Le cinéma art et essai japonais figure parmi les plus représentés en matière de cinémas d’Asie sur nos écrans. Aussi, chaque film à sortir doit parvenir à se démarquer pour rester dans les mémoires. En adaptant une histoire vraie et mélodramatique avec Satoshi, distribué par Wayna Pitch, Matsumoto Jumpei rentre dans les canons de son registre, plutôt sagement, mais pour autant, offre de vrais moments d’émotion aux spectateurs.
Satoshi est le petit dernier d’une famille moyenne japonaise. À peine âgé de neuf ans, sa vue décline et il devient aveugle. Passée l’adolescence, il trouve un point d’équilibre à travers son inscription dans une école pour malvoyants et avec l’accompagnement de sa famille aimante, surtout sa mère, qui lui apporte un soutien sans faille. Mais c’est alors que le sort s’acharne et que son ouïe commence également à disparaître…

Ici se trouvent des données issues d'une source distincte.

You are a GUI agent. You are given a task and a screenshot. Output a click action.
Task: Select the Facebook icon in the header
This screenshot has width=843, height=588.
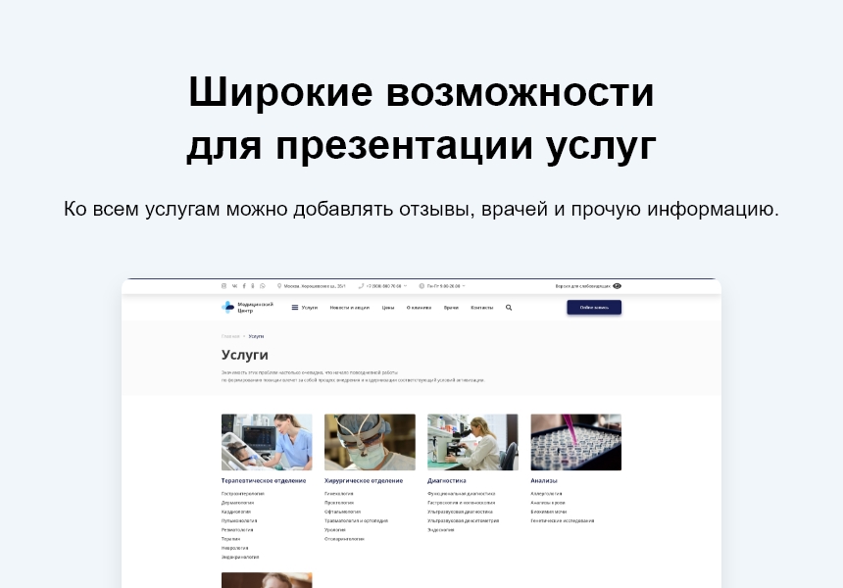click(x=244, y=285)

Le titre international du film, A Mother’s Touch, est assez évocateur de l’angle de vue choisi par la réalisation : la mère de Satoshi est le moteur de l’intrigue, et c’est bel et bien la beauté d’une relation mère-fils et d’un amour filial extrêmement fort qui est dépeint ici, autant dans un quotidien relativement doux par moment, que face à l’adversité de cette perte des sens, véritable malédiction pour le jeune Satoshi. Le film est centré sur leurs interactions, sans s’attarder tellement sur d’autres sujets, hormis la camaraderie et le crush de Satoshi, tout de même relégués au second plan. La défaillance du corps médical est également abordée, mais assez survolée. Ce choix de focus n’est en rien gênant, car la sincérité avec laquelle Matsumoto représente la mère et son enfant rend leur relation douce et cinégénique.
Le père et les frères de Satoshi existent, mais apparaissent peu de temps à l’écran. Si l’on peut imaginer que c’est le fait réel, pour lequel la mère va jouer un rôle majeur dans le salut de son fils, qui a motivé Matsumoto à composer ses personnages ainsi, l’absence partielle du père est quelque peu symptomatique d’une idée de la cellule familiale japonaise dans laquelle le père s’efface dans l’éducation des enfants au profit de la mère. Cette caractéristique est notable du cinéma japonais récent, comme dans L’Innocence de Kore-eda Hirokazu, où la mère, incarnée par Ando Sakura, est la seule figure parentale du petit personnage principal. D’une manière générale, Satoshi s’ancre dans ce cinéma d’auteur japonais façon Kore-eda, à travers son intrigue familiale ponctuée de drames et les émotions qui les accompagnent ; en choisissant toutefois une narration resserrée sur des sujets plus simples, là où Kore-eda taille l’âme de ses protagonistes à vif à travers des évènements extrêmement douloureux impliquant la vie en société. Matsumoto préfère, lui, évoquer un phénomène incontrôlable, qui bien que très dramatique, pousse les personnages y prenant partie à supporter la douleur ensemble et réinventer leur quotidien.
Le cas de Satoshi n’est pas sans rappeler celui de Helen Keller aux États-Unis, que le film ne manque pas de mentionner, cas américain qui a aussi connu une adaptation cinématographique dans les années 1960 : Miracle en Alabama. Par le tracé de la destinée du personnage, qui avance de quelques pas dans la vie avant de subir des revers terribles, ainsi que le cadre de confort matériel d’une famille moyenne du Japon, Satoshi nous emmène au cœur du quotidien et des sentiments de ces protagonistes touchants, dans une veine légèrement socio-réaliste mais avec un soin apporté à la mise en scène permettant une immersion narrative intégrale. Les spectateurs accompagnent la vie de Satoshi et sa mère sur un temps long et observent leurs victoires au jour le jour. Le film ne plonge jamais dans le misérabilisme et c’est à son crédit. La fin, pourtant marquée par une victoire face au destin qui attendait Satoshi, prend une forme modeste, et paradoxalement permet de décupler l’émotion. C’est d’ailleurs à ce moment que l’on se rappelle qu’il s’agit d’une histoire vraie. Le spectateur sent alors qu’il a assisté à une histoire terriblement réelle mais marquée par le courage et l’amour.
Satoshi est un film sentimental de la plus belle manière. Il rend honneur à ces personnes, ces familles sur lesquelles le sort s’acharne sans instrumentaliser leur malheur à des fins larmoyantes.
Maxime Bauer.
Satoshi de Matsumoto Jumpei. Japon. 2022. En salles le 28/02/2024.